** begin DOCUMENT **
The association can be extended to lines and line segments. All the points on one line or line segment are associated with all the points on another line or line segment.For line segments it is enough for the end points to be associated. For example,
_______________ ________
are two parallel line segments. Suppose the end points are labeled as follows:
A_______________B A'________B'
or they could be labelled as:
A_______________B B'________A'
In the first labelling, AB and A'B' are said to have the same orientation. In the second labelling AB and B'A' are said to have opposite orientation.
Circular motion can also be given orientation. There are two ways to go around a point: clockwise and counter-clockwise. The hands of a clock always go clockwise.However, looking down at a race track, the cars racing on it may go in a counter-clockwise motion. Motion going clockwise areound a point and motion going counter-clockwise around a point are said to have opposite (circular) orientation. If the motions are both clockwise or both counter-clockwise, they are said to have the same (circular) orientation.
The same is true with the labelling of two simply closed polygons. The adjacent vertices of one polygon are labelled with letters in alphabetic order or numbers in increasing order. There is an association between the vertices of the first polygon and the vertices of the second polygon. If the two orderings are both clockwise or both counter-clockwise (see Fig 1 and Fig 2) then the two polygons have the same orientation. But if they have opposite orderings (see Fig 1 and Fig 3), then they have opposite orientations.
Angles may have an initial side and a terminal is a motion about the vertex. It may be clockwise or counter-clockwise. If the motions are both clockwise or both counter-clockwise for two angles in a plane, then the angles have the same (angular) orientation. If one is clockwise and the other is counter-clockwise then they have oppossite (angular) orientation.
In circular mostion, it is customary to call counter-clockwise motion positive, and clockwise motion negative. But usually it is more important to compare orientations, that is, see if two orientations involved are the same or opposite.
Intuitive statement of the following discussion
Without color the two figures to the right show two congruent figures, two circles with four radii in each. With color there is a pair of angles in each circle. If the red and blue angles are congruent in one figure then the red and blue angles are congruent in the other figure. Notice that the red angle in one figure is not contruent to the red angle in the other figure, nor are the blue angles congruent. Congruency of angles need ot occur between figures, but may occur inside each figure.
Orientation and arcs of circles (version 1)
Given a circle as shown. Let O be the center of the circle. The figure shows a darkened connected arc of the circle. An arc has a length. Now put a -> shaped head on the arc at either end. (The end point not receiving the > is called the tail.) Then it has become a sort of "bent vector." By putting a head on it, the arc receives an orientation. This bent vector is better called an arc with orientation or a . Notice that there are two and only two possible orientations that the directed arc can have. One choice will make the directed arc bend to the left, and the other choice will make the direct arc bend to the right. this gives one method to designate orientations given to arcs: it causes the arc to appear bent to the left or it causes the arc to appear bent to the right. (A way to remember this, the center of the circle acts as a magnet, attracting the head and tail of the directed arc, but not the middle, toward the center. Either orientation causes this attraction.)
** end DOCUMENT **
** begin DATA BLOCK **
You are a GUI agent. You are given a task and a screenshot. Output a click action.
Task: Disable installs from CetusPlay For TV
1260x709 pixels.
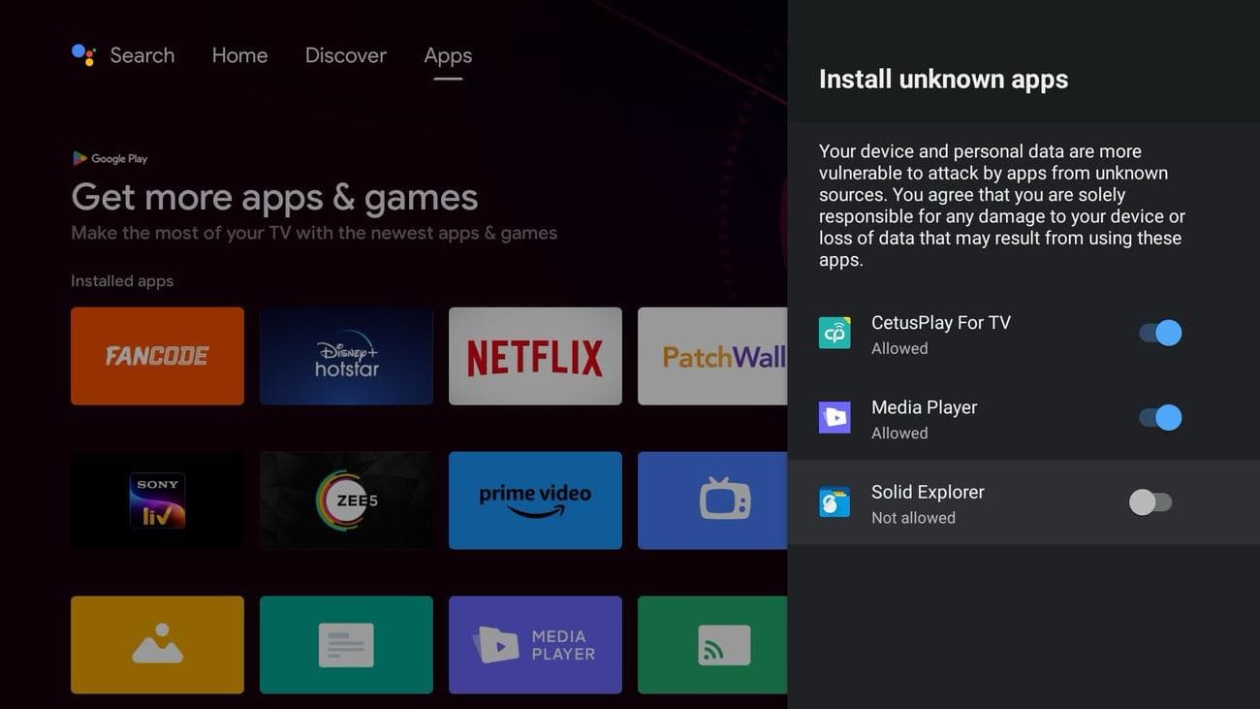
** end DATA BLOCK **
_YOUR OBJECTIVE:_ List every figure that the passage on orientation above cites by number.

_SOLVED PROBLEM:_ Fig 1, Fig 2, Fig 3